The Korean Film Actors Association
- Founded: January 13, 2023
- Headquarters: 515 Elcru Metro City, 13 Chungmuro, Jung-gu, Seoul
- Location: South Korea;
- Chairman: Lee Gap-seong
- Website: kfaa.kr/association/intro

Korean name
- Hangul: 한국영화배우협회
- RR: Hanguk yeonghwabaeu hyeophoe
- MR: Han'guk yŏnghwabaeu hyŏphoe

= Korean Film Actors Association =

South Korean professional organization

The Korean Film Actors Association is a non-profit organization operating under the Ministry of Culture, Sports and Tourism of South Korea. It was officially established on January 13, 2003, for the purpose of protecting the rights and interests of Korean film actors, promoting their welfare, and fostering camaraderie among its members. Its primary goal is to represent the rights and interests of actors and to carry out various activities to improve their status within the industry. The association is currently led by Chairman Lee Gap-seong.

== History ==
The foundations of the association trace back to the pioneering efforts of Jeon Taek-yi, a central figure in establishing formal organizations for Korean actors and filmmakers. In 1947, Jeon Taek-yi founded the Film Research Society. Following this, in 1955, Jeon Taek-yi, alongside Kim Il-hae, Seo Wol-yeong, and Yoon Il-bong, founded the Korean Film Actors Association—considered the direct predecessor of the current organization. The founding meeting for this predecessor association was held at the American Information Agency theater.

The organization was formally recognized in 2003, officially transitioning into the non-profit entity known today as the Korean Film Actors Association, operating under the Ministry of Culture, Sports and Tourism of South Korea.

== Leadership ==

Association's chairman
Term: Tenure; Name; Notes (Association Name); Ref.
Representative: December 25, 1953 – 1954; Jeon Taek-il; Film Research Committee
1st: 1955 – 1955; Korea Film Actors Association
2nd–6th: 1956 – 1960; Bok Hye-suk; Korea Film Actors Association (Incorporated)
7th, 8th: 1961 – 1962; Acting Subcommittee of the Korea Film Professionals Association (Incorporated)
9th–12th: 1963 – 1966; Kim Seung-ho
24th: 1985 – 1987; Yoon Yang-ha
29th, 30th: November 2002 – 2005; Shin Seong-il; Korea Film Actors Association (Incorporated)
31st: 2006 – 2008; Ahn Sung-ki
32nd: 2009 – 2011; Lee Deok-hwa
33rd, 34th: 2012 – 2017; Geo Ryong
35th: 2018 – 2021; Kim Kuk-hyeon
36th: 2021 – 2024; Lee Jin-young
37th: 2024 to present; Lee Gap-seong.

== Awards event ==
From 2012 to 2017, it was known as the Star Night - Korea Top Star Awards Ceremony (스타의 밤 - 대한민국 톱스타상 시상식). In 2014, the event held jointly with the Super Talent of the World event. For the years 2015, 2016, and 2017, it was held independently again. In 2018, It was rebranded as the Korea Best Star Awards (대한민국 베스트 스타상). It was held with the same name in 2019. Following a hiatus from 2020 to 2023, the ceremony was reintroduced in 2024 as the Seoul Global Movie Awards, held in cooperation with the Seoul Metropolitan Government.

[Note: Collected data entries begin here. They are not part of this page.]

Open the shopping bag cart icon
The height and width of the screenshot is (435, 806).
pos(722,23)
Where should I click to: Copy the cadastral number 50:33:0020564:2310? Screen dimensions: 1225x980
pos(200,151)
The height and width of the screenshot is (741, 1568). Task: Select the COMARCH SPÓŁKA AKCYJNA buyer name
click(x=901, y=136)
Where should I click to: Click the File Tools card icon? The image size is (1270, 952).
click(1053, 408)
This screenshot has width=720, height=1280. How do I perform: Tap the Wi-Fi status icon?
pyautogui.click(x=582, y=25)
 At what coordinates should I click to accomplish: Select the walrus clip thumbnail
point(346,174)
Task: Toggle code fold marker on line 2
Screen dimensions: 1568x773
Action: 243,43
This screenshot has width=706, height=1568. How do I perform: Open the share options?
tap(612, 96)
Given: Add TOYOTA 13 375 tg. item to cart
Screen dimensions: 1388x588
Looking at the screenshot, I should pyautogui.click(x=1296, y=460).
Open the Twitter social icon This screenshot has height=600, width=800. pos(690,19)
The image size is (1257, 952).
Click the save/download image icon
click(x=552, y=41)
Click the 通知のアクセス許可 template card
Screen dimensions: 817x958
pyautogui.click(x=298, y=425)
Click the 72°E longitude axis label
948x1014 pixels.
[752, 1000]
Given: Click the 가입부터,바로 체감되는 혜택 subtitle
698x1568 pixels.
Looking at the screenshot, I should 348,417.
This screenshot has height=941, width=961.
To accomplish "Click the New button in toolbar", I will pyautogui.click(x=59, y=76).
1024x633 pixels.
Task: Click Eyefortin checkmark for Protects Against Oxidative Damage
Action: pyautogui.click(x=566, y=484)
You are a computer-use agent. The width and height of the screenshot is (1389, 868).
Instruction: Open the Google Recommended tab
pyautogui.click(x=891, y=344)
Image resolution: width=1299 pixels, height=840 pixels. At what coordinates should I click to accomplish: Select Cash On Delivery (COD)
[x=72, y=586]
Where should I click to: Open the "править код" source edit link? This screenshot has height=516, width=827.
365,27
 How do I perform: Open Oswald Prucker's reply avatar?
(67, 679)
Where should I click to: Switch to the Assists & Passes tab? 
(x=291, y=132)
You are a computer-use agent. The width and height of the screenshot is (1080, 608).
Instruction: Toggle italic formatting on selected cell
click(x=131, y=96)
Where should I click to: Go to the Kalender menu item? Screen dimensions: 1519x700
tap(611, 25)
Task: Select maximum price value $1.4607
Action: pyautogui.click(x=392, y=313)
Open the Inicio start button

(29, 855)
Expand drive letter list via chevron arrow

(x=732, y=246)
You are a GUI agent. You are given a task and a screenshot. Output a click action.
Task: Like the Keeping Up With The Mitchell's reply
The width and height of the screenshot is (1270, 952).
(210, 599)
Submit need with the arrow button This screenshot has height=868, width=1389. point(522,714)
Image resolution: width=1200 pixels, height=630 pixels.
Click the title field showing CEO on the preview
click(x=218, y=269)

The association announced on September 5, 2024, that it is launching its inaugural scenario contest. This contest aims to discover new writers and directors, accepting original screenplays from anyone, regardless of subject or material. The association will award one Grand Prize, two Awards of Excellence, and two Encouragement Awards, totaling 50 million won in prize money. The Grand Prize winner will receive 15 million won, the Excellence winners 10 million won each, and the Encouragement winners 7.5 million won each.